PhD Teaching Certificate
The Garrett-Evangelical PhD program offers the opportunity for students earn a PhD teaching certificate. Through teaching seminars and workings, teaching assistant (TA) experiences, and TA case conferences, the PhD teaching certificate program equips PhD students to:
- Be reflective practitioners in the scholarship and practice of teaching
- Become a partner with other students in reflecting on and supporting colleagues as teachers
- Reflect critically on teaching philosophies and practices
- Foster relationships that will support and sustain participants over the year of the workshop and beyond
- Fashion unique identities as teachers
- Understand and navigate institutional cultures
- Prepare a teaching portfolio in anticipation of future employment in college or theological school
Meet Some of Our PhD Students
Meet a Graduate
Dr. Jo Ann Deasy
Director of Institutional Initiatives and Student Research at the Association of Theological Schools
Dr. Jo Ann Deasy received her PhD from Garrett-Evangelical in 2010, with a specialization in Congregational Studies and a minor in Contextual Theology. In 2014, after serving for seven years as Dean of Students and Community Life at North Park Theological Seminary in Chicago and for four years as the pastor of Sojourner Covenant Church in Evanston, Dr. Deasy became Director of Institutional Initiatives and Student Research at the Association of Theological Schools (ATS). In this position she has been coordinator for the Economic Challenges Facing Future Ministers Initiative funded by the Lilly Endowment and carried out under the auspices of ATS. Her work with the initiative focuses on research, education, institutional strategies, and collaboration in addressing the special economic challenges that confront those seeking to enter the ministry fields. Dr. Deasy was drawn to Garrett-Evangelical’s PhD program because of its grounding in church, with some students serving as pastors while pursuing their doctoral work.
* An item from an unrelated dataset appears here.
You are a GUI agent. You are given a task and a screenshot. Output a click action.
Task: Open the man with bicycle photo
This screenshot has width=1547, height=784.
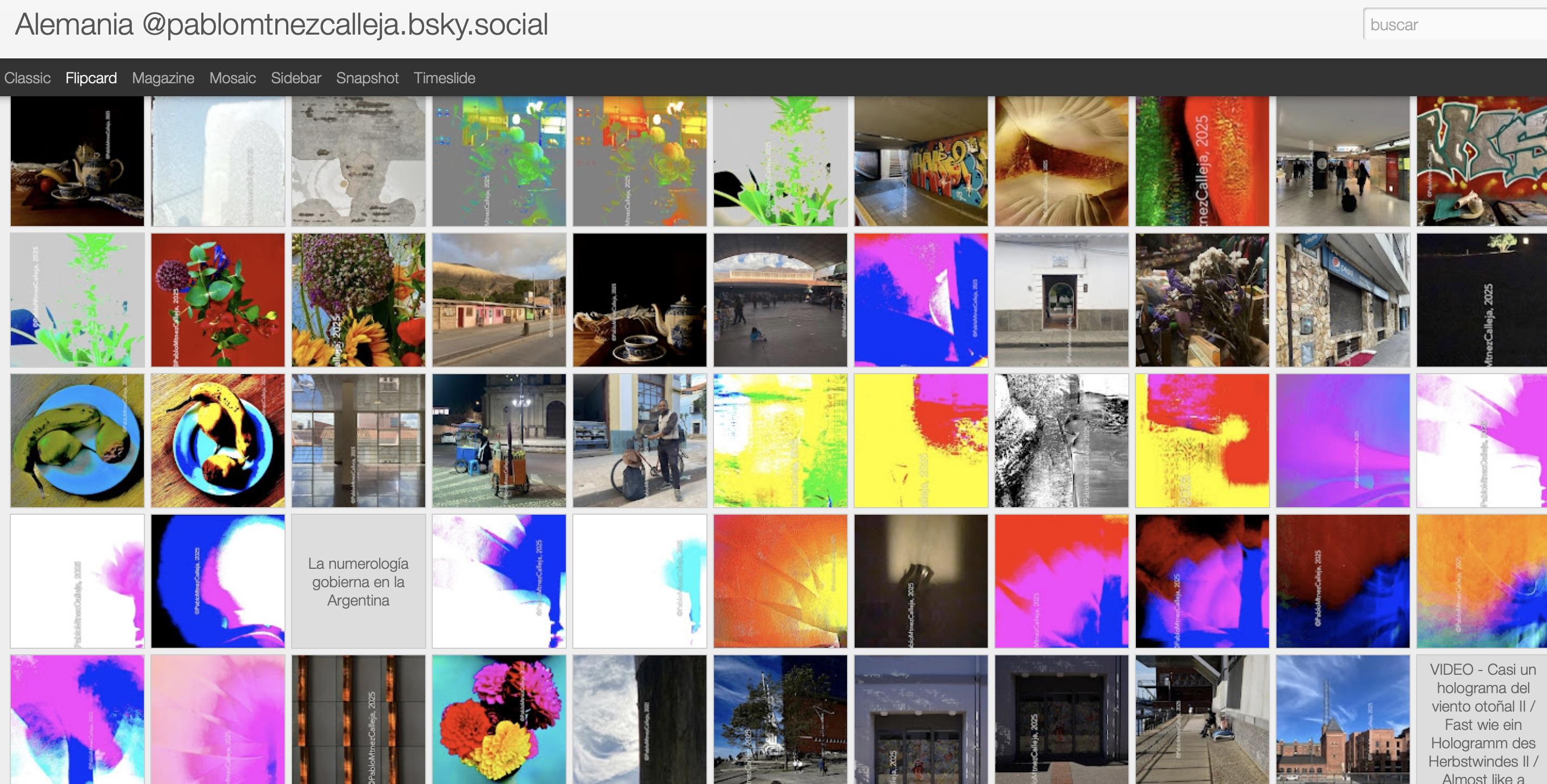point(639,441)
Her experience in the program “changed the way I do theology and the way I look at the world” by showing how “our practices themselves are inherently theological” and how they “reveal what we believe about God, ourselves, and the world around us.” Dr. Deasy was also deeply impacted by the feminist witness of the “brilliant women” with whom she studied, by the faculty member who “introduced me to the rich history and tradition of leadership in the Black church, and by the teacher who “recognized and named my ability as a theologian.” This shaping, she says, gave her the analytical tools to discern how inequality, privilege, and injustice are embedded in social and institutional systems, intellectual training she has found especially valuable in her current work at ATS on the economics of ministry and in her denominational advocacy for women clergy.
- PhD Garrett-Evangelical Theological Seminary
- MDiv, Gordon-Conwell Theological Seminary
- BS in Civil Engineering, University of California, Berkeley
A Few of Deasy's Publications
“Seven things we’ve learned about today’s theology students: Highlights from the 2015-2016 Entering Student Questionnaire,” Colloquy Online (March 2016).
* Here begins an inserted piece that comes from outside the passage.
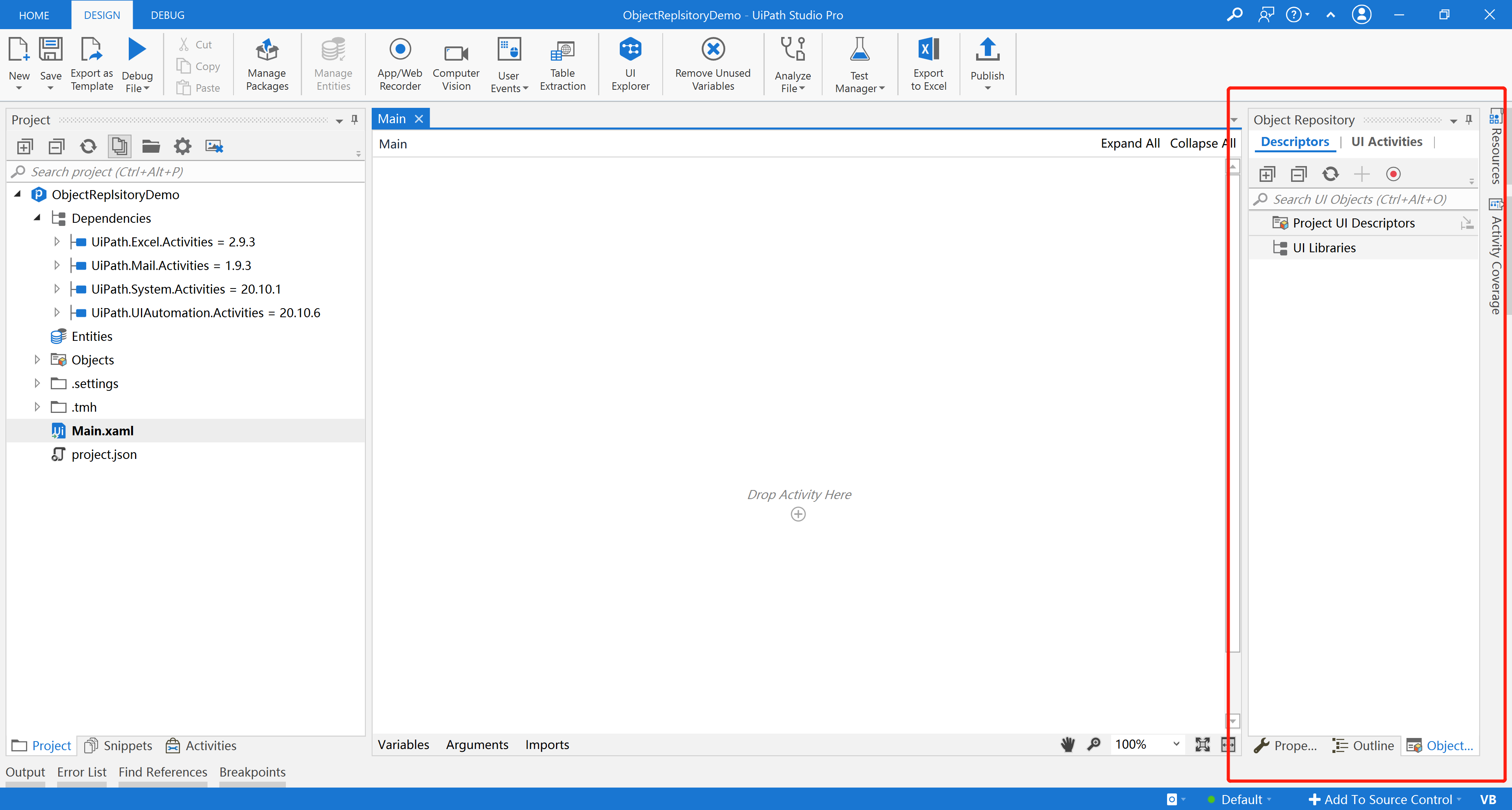
Task: Expand the UiPath.Excel.Activities dependency
Action: click(x=57, y=241)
“Rising student debt: Compare your institutional data to that of your peers,” In Trust Magazine, (Autumn, 2015).
“Father Images and Women Pastors: How Our Implicit Ecclesiologies Function,” in Doing Theology for the Church: Essays in Honor of Klyne Snodgrass, ed. Rebekah A. Eklund and John E. Phelan (Wipf & Stock, 2014).
“Women Leaders in Evangelical Congregations,” in Religious Leadership: A Reference Handbook, ed. Sharon Callahan (Sage Publications, 2013).
“Reframing the Issue: Women’s Ordination in the Evangelical Covenant Church,” in The Covenant Quarterly (May 2009).